• **Given exercise**
Lay out the rows from the line with "Choose Hours from" up to and including the line with "tap(554, 425)" as a Markdown table with columns No. and Line, numbering each line and leaving out blank lines.

• **Dataset extract**
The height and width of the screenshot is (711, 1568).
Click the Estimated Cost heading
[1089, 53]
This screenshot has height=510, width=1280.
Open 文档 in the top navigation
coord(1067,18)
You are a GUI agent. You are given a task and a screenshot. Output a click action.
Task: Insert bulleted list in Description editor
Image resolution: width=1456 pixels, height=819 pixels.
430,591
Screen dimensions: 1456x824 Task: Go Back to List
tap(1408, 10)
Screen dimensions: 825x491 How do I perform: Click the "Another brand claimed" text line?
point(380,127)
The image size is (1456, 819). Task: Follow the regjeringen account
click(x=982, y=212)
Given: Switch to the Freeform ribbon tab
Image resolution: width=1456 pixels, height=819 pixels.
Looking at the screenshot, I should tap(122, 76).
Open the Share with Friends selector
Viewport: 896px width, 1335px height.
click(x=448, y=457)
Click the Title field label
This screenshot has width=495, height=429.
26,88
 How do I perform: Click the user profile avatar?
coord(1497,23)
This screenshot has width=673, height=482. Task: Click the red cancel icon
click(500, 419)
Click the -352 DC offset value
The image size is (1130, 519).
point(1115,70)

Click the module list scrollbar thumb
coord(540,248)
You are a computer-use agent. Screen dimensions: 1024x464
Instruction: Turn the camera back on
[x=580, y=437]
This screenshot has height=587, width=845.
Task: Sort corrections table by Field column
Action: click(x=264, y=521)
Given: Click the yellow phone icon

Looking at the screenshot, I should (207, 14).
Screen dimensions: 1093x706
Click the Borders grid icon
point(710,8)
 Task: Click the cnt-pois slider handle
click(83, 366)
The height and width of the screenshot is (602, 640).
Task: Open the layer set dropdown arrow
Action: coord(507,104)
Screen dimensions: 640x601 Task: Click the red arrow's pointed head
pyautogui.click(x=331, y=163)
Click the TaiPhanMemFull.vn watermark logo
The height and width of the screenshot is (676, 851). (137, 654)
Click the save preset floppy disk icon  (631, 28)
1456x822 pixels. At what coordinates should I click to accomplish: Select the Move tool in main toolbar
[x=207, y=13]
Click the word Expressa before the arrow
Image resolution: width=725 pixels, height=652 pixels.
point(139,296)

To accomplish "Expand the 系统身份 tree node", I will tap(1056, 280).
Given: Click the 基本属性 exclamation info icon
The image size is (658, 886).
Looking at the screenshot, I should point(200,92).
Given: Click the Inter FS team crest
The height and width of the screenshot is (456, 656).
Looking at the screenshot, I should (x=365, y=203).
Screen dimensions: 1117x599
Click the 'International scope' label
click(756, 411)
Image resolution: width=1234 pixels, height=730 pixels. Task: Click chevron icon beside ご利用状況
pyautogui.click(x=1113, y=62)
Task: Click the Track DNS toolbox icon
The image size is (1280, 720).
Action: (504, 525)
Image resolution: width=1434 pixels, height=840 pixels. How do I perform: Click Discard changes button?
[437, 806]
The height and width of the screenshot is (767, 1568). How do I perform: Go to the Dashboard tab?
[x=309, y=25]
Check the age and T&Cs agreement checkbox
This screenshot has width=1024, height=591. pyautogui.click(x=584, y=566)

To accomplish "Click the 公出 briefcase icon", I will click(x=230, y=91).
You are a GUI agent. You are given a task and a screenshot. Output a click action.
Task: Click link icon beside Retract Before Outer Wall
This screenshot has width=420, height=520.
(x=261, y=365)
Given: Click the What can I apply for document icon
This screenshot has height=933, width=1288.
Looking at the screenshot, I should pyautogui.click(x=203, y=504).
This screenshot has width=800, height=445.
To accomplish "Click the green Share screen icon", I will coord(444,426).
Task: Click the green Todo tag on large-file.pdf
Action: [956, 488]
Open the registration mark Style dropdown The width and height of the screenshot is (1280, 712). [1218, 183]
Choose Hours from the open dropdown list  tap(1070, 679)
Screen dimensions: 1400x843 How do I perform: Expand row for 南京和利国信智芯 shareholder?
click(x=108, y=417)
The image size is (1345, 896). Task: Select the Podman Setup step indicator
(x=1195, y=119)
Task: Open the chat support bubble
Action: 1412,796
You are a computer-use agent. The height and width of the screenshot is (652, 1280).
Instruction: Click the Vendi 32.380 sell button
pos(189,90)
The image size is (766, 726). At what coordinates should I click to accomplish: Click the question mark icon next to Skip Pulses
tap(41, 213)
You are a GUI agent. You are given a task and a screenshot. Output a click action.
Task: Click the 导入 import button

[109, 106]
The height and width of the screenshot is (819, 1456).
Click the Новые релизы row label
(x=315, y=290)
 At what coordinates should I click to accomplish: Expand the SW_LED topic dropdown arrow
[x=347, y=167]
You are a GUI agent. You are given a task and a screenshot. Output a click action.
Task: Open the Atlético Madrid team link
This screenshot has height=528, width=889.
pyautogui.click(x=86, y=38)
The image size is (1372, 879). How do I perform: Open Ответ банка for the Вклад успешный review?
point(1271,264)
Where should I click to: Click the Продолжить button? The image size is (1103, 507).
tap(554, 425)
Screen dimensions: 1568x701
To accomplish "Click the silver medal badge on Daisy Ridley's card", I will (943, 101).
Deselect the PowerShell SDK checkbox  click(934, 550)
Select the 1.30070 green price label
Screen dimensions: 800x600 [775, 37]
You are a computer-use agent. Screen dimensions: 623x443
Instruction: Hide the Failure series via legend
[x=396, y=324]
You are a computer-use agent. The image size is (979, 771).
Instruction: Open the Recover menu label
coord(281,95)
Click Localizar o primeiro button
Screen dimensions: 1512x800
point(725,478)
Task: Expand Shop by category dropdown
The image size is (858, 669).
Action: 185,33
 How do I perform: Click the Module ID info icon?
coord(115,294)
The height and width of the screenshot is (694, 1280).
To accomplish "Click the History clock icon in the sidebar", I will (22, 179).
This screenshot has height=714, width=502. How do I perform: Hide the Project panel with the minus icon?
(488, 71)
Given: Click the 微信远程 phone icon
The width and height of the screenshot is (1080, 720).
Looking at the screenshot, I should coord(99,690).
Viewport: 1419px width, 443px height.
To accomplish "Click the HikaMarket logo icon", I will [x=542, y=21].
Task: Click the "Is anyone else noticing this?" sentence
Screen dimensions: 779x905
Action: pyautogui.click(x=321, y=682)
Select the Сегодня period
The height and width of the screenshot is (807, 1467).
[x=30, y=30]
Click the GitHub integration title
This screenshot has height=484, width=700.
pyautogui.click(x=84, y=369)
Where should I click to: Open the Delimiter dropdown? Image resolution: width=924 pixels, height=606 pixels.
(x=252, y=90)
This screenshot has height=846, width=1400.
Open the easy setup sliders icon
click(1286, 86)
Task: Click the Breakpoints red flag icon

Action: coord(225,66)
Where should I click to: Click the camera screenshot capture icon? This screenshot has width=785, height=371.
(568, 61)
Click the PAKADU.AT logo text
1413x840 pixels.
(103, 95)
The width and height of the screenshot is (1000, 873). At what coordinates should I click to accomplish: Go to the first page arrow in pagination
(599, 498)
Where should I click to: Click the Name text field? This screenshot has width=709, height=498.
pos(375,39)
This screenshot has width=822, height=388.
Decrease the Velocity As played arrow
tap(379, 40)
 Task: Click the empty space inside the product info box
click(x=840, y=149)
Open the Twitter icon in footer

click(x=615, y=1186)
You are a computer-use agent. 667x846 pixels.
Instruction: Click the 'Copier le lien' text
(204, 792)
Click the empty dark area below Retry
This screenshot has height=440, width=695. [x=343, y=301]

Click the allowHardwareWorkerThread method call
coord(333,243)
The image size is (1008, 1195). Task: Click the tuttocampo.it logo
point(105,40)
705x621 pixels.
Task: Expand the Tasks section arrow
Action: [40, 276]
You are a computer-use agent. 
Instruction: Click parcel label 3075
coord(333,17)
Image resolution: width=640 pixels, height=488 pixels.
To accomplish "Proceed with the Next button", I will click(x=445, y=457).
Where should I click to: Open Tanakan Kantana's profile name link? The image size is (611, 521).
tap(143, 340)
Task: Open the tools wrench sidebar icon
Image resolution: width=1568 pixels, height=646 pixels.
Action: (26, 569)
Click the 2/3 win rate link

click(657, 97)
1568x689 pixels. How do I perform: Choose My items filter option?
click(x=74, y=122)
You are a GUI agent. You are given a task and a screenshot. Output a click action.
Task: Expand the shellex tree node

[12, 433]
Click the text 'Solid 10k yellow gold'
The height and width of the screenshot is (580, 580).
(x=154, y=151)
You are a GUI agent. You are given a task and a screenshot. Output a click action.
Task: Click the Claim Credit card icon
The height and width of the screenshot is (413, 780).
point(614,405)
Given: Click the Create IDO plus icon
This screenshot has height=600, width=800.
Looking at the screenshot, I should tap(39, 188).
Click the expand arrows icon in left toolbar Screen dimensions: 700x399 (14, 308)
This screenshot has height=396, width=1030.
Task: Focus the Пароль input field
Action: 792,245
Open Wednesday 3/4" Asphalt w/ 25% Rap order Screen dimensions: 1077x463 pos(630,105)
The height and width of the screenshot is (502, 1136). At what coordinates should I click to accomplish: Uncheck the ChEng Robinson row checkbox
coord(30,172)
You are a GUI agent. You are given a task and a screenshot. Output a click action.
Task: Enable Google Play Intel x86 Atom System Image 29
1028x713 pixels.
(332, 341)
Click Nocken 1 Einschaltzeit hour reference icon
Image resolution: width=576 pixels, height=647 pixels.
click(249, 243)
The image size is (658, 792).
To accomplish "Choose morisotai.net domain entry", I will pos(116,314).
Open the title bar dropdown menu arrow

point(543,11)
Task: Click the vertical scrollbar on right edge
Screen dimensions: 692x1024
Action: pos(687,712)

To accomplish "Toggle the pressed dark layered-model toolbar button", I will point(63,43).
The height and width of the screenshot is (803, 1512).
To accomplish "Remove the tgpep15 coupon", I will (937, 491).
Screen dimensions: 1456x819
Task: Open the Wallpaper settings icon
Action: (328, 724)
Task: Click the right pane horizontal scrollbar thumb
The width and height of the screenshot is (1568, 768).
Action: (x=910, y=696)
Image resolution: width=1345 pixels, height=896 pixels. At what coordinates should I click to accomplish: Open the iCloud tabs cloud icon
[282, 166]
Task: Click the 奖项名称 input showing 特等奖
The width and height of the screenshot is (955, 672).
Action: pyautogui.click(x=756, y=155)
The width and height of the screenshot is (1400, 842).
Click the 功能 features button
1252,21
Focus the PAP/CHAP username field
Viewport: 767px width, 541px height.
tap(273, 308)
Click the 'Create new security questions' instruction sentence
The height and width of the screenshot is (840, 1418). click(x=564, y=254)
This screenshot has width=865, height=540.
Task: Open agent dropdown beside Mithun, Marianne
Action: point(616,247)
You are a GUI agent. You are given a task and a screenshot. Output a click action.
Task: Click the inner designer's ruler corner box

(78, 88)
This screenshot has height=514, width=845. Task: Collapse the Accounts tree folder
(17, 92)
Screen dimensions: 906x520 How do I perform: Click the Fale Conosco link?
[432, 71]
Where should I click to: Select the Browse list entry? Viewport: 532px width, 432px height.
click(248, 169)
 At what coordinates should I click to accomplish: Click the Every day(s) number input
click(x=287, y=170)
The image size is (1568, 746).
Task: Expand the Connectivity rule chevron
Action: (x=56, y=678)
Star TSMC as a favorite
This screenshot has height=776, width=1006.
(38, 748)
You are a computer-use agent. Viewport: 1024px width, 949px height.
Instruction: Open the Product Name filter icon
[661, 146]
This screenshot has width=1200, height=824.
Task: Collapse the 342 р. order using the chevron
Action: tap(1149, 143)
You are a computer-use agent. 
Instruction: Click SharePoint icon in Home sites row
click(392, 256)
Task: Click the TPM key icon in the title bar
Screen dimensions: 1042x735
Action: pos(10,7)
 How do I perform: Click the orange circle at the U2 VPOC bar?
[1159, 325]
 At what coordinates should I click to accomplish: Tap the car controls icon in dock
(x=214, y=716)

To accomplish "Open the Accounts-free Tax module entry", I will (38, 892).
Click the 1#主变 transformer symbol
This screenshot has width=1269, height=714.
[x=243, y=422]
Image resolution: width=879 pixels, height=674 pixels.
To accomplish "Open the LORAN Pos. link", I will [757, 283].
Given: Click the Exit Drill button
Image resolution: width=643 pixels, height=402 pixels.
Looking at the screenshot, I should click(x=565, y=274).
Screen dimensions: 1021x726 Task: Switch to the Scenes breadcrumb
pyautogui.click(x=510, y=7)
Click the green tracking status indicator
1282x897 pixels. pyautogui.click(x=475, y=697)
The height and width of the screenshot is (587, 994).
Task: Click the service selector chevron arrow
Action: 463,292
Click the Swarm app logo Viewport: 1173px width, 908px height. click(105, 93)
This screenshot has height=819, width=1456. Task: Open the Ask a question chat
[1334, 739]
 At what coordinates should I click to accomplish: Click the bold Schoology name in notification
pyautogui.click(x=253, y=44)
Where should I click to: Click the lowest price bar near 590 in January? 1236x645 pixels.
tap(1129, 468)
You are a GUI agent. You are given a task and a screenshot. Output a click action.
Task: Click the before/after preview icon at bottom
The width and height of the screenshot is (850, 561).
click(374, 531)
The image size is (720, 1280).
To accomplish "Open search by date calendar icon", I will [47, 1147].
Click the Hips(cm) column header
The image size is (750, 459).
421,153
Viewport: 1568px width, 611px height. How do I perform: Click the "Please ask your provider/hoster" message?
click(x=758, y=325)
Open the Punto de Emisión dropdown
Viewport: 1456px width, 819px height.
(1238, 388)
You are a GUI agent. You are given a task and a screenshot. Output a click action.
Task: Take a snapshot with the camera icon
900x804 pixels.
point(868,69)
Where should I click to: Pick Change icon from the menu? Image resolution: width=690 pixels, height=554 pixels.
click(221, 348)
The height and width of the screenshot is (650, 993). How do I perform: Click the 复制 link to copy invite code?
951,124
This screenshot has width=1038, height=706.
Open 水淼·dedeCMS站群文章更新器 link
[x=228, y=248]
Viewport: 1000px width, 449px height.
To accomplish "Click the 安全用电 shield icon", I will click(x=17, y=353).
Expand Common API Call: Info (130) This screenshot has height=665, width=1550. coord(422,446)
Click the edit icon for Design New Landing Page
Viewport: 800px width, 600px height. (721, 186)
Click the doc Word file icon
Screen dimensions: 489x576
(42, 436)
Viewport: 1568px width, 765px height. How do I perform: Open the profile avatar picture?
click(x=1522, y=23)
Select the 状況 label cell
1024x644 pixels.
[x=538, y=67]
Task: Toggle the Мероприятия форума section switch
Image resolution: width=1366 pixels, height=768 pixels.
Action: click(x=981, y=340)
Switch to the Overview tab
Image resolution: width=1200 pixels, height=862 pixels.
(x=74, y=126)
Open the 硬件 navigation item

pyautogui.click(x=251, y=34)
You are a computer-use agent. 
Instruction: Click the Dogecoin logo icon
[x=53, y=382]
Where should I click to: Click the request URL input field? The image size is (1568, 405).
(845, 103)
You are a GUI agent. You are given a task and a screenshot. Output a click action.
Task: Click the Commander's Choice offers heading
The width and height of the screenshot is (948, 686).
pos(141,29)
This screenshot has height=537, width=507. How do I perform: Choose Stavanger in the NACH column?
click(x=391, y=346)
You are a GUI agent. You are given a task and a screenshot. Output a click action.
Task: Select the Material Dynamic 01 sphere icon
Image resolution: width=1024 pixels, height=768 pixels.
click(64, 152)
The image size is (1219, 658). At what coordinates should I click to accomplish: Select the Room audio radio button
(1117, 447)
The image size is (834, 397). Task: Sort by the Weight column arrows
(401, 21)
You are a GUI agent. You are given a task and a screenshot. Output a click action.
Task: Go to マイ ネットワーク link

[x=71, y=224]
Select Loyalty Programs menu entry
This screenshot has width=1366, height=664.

• **Written answer**
| No. | Line |
|---|---|
| 1 | Choose Hours from the open dropdown list  tap(1070, 679) |
| 2 | Screen dimensions: 1400x843 How do I perform: Expand row for 南京和利国信智芯 shareholder? |
| 3 | click(x=108, y=417) |
| 4 | The image size is (1345, 896). Task: Select the Podman Setup step indicator |
| 5 | (x=1195, y=119) |
| 6 | Task: Open the chat support bubble |
| 7 | Action: 1412,796 |
| 8 | You are a computer-use agent. The height and width of the screenshot is (652, 1280). |
| 9 | Instruction: Click the Vendi 32.380 sell button |
| 10 | pos(189,90) |
| 11 | The image size is (766, 726). At what coordinates should I click to accomplish: Click the question mark icon next to Skip Pulses |
| 12 | tap(41, 213) |
| 13 | You are a GUI agent. You are given a task and a screenshot. Output a click action. |
| 14 | Task: Click the 导入 import button |
| 15 | [109, 106] |
| 16 | The height and width of the screenshot is (819, 1456). |
| 17 | Click the Новые релизы row label |
| 18 | (x=315, y=290) |
| 19 |  At what coordinates should I click to accomplish: Expand the SW_LED topic dropdown arrow |
| 20 | [x=347, y=167] |
| 21 | You are a GUI agent. You are given a task and a screenshot. Output a click action. |
| 22 | Task: Open the Atlético Madrid team link |
| 23 | This screenshot has height=528, width=889. |
| 24 | pyautogui.click(x=86, y=38) |
| 25 | The image size is (1372, 879). How do I perform: Open Ответ банка for the Вклад успешный review? |
| 26 | point(1271,264) |
| 27 | Where should I click to: Click the Продолжить button? The image size is (1103, 507). |
| 28 | tap(554, 425) |